Extracting 2 social network graphs from the Democratic National Committee Email Corpus on Wikileaks – Data Science, Data Analytics and Machine Learning Consulting in Koblenz Germany

tl,dr verion: Source code at github!
A couple of days ago a data set was released on Wikileaks consisting of about 23 thousand emails sent within the Democratic National Committee that would demonstrate how the DNC was actively trying to prevent Bernie Sanders from being the democratic candidate for the General public election. I am interested in who are the people with a lot of influence so I decided to have a closer look at the data.
Yesterday I crawled the dataset and processed it. I extracted two graphs in the Konect format. Since I am not sure if I am legally allowed to publish the processed data sets I will only link to the source code so you can generate the data sets yourself, if you don’t know how to run the code but need the information drop me a mail. I Also hope that Jérôme Kunegis will do an analysis of the networks and include them to Konect.

First we have the temporal graph

This graph consists of 39338 edges. There is a directed edge for each email sent from one person to another person and a timestamp when this has happened. If a person puts n recipients in CC there will be n edges added to the graph.
rpickhardt$ wc -l temporalGraph.tsv 39338 temporalGraph.tsv rpickhardt$ head -5 temporalGraph.tsv GardeM@dnc.org DavisM@dnc.org 1 17 May 2016 19:51:22 ShapiroA@dnc.org KaplanJ@dnc.org 1 4 May 2016 06:58:23 JacquelynLopez@perkinscoie.com EMail-Vetting_D@dnc.org 1 13 May 2016 21:27:16 JacquelynLopez@perkinscoie.com LykinsT@dnc.org 1 13 May 2016 21:27:16 JacquelynLopez@perkinscoie.com ReifE@dnc.org 1 13 May 2016 21:27:16
clearly the format is: sender TAB receiver TAB 1 TAB date
The data is currently not sorted by the fourth column but this can easily be done.
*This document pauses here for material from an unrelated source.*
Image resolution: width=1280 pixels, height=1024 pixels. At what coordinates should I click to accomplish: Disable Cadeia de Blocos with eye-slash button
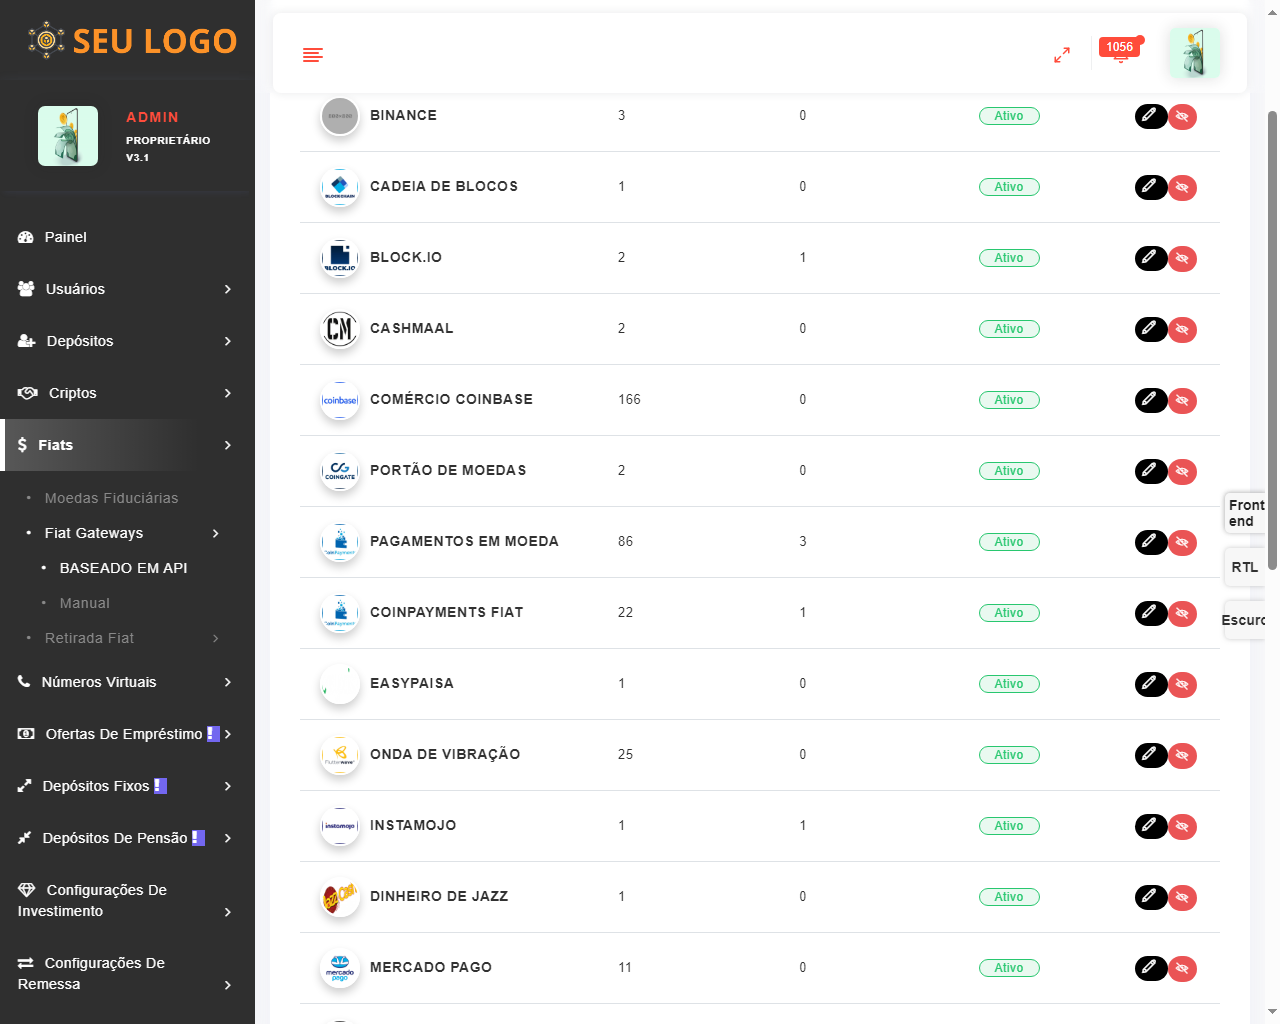point(1183,188)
Clearly an email network is directed and can have multi edges.

Second we have the weighted co-recipient network

Looking at the data I have discovered that many mails have more than one recipient so I thought it would be nice to see the social network structure by looking at how often two people occur in the recipient list for an email. This can reveal a lot about the social network structure of the DNC.
rpickhardt$ wc -l weightedCCGraph.tsv 20864 weightedCCGraph.tsv rpickhardt$ head -5 weightedCCGraph.tsv PaustenbachM@dnc.org MirandaL@dnc.org 848 MirandaL@dnc.org PaustenbachM@dnc.org 848 WalkerE@dnc.org PaustenbachM@dnc.org 624 PaustenbachM@dnc.org WalkerE@dnc.org 624 WalkerE@dnc.org MirandaL@dnc.org 596
clearly the format is: recipient1 TAB recipient2 TAB count
where count counts how ofthen recipient1 and recipient2 have been together in mails

Simple statistics

There have been

1226 senders
1384 recipients
2030 people

included in the mails. In total I found 1226 different senders and 1384 different receivers. The top 7 Senders are:
MirandaL@dnc.org 1482 ComerS@dnc.org 1449 ParrishD@dnc.org 750 DNCPress@dnc.org 745 PaustenbachM@dnc.org 608 KaplanJ@dnc.org 600 ManriquezP@dnc.org 567
And the top 7 recievers are:
MirandaL@dnc.org 2951 Comm_D@dnc.org 2439 ComerS@dnc.org 1841 PaustenbachM@dnc.org 1550 KaplanJ@dnc.org 1457 WalkerE@dnc.org 1110 kaplanj@dnc.org 987
As you can see kaplanj@dnc.org and KaplanJ@dnc.org occur in the data set so as I mention in the Roadmap section at the end of the article more clean up of data might be necessary to get a more precise picture.
Still on a first glimse the data looks pretty natural. In the following I provide a diagram showing the rank frequency plot of senders and recievers. One can see that some people are way more active then other people. Also the recipient curve is above the sender curve which makes sense since every mail has one sender but at least 1 reciepient.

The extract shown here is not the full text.